Los peligros de la transición

     Essays in Cuban Intellectual History termina con dos ensayos más cercanos al presente. Este es el momento en que aparece la Revolución cubana y también el exilio —más tarde referido como toda una diáspora—, ambos iniciados en 1959. El autor no se detiene demasiado en la historia de ninguna de las partes en tanto entidades sociales ni políticas, ni en sus respectivas posturas en cuanto a la verdad política, muchas veces absoluta, pero insiste en calificar la relación entre ellas como guerra civil. Esto podría ser un tanto sorprendente, dado que el momento y alcance de los conflictos militares entre la Revolución cubana y su comunidad exiliada—la breve invasión de Bahía de Cochinos en 1961 y los esporádicos enfrentamientos en las montañas del Escambray en los 60—difícilmente justifiquen tal descripción. Se trata más bien de igualar los dos bandos remitiendo a las fieras batallas ideológicas entre cubanos, avivadas por la geopolítica de la Guerra fría, una confrontación de fuerzas simbólicas con más de cinco decenios de edad. En todo caso, los años 90 parecen haber atenuado ese duradero choque, de ahí el intento del autor de evocarlo como una narrativa de remembranza. El territorio de este corpus de recuerdos tiene menos ver con enfrentamientos militares que la sensación de pérdida, un archivo de ideas y sentimientos que quedaron en la estela de una división nacional cubana. Por ende, la transición post-socialista presenta una oportunidad de cruzar diferencias, trazar puntos de convergencia, proponer modos de adjudicación, y fomentar el regreso a la unidad nacional basada en el modelo de la Segunda República.

» **DATOS PROPORCIONADOS**
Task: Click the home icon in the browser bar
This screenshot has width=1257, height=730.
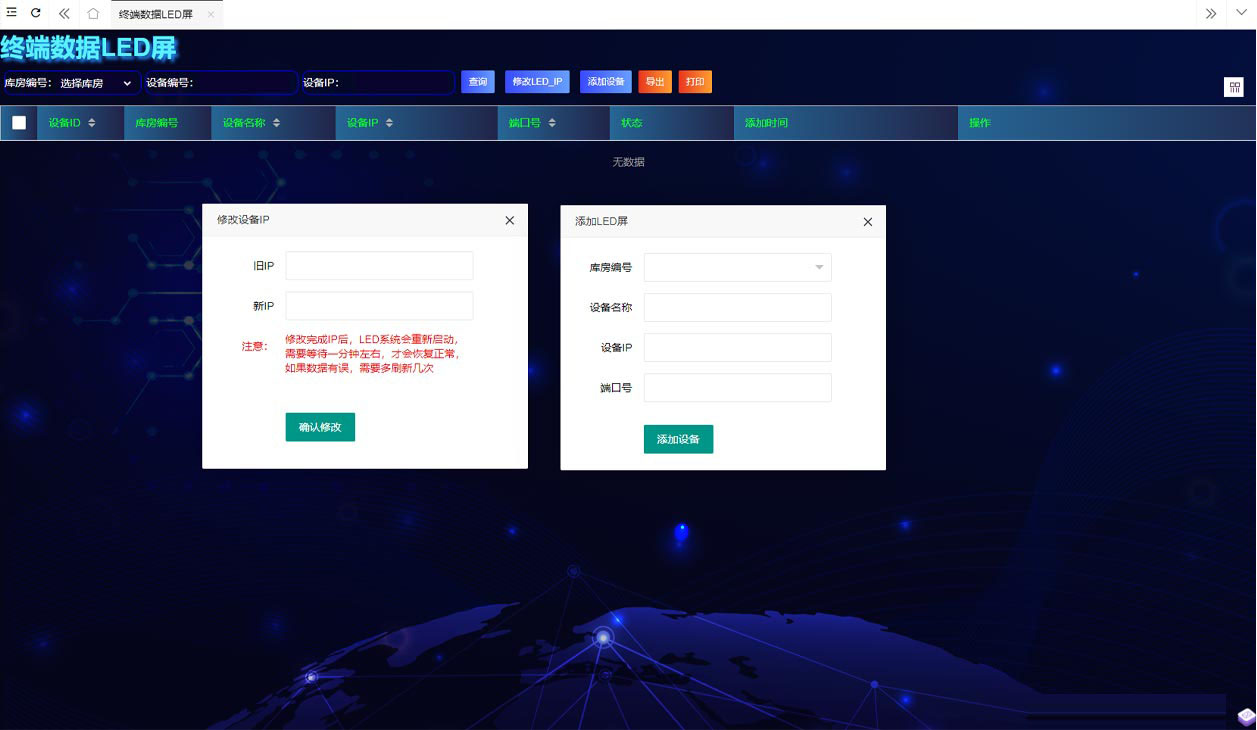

» **POR HACER**
Según el pasaje, ¿en qué año se iniciaron la Revolución cubana y el exilio? Las líneas no guardan relación con el pasaje.

» **SOLUCIÓN DEL PROBLEMA**
En 1959.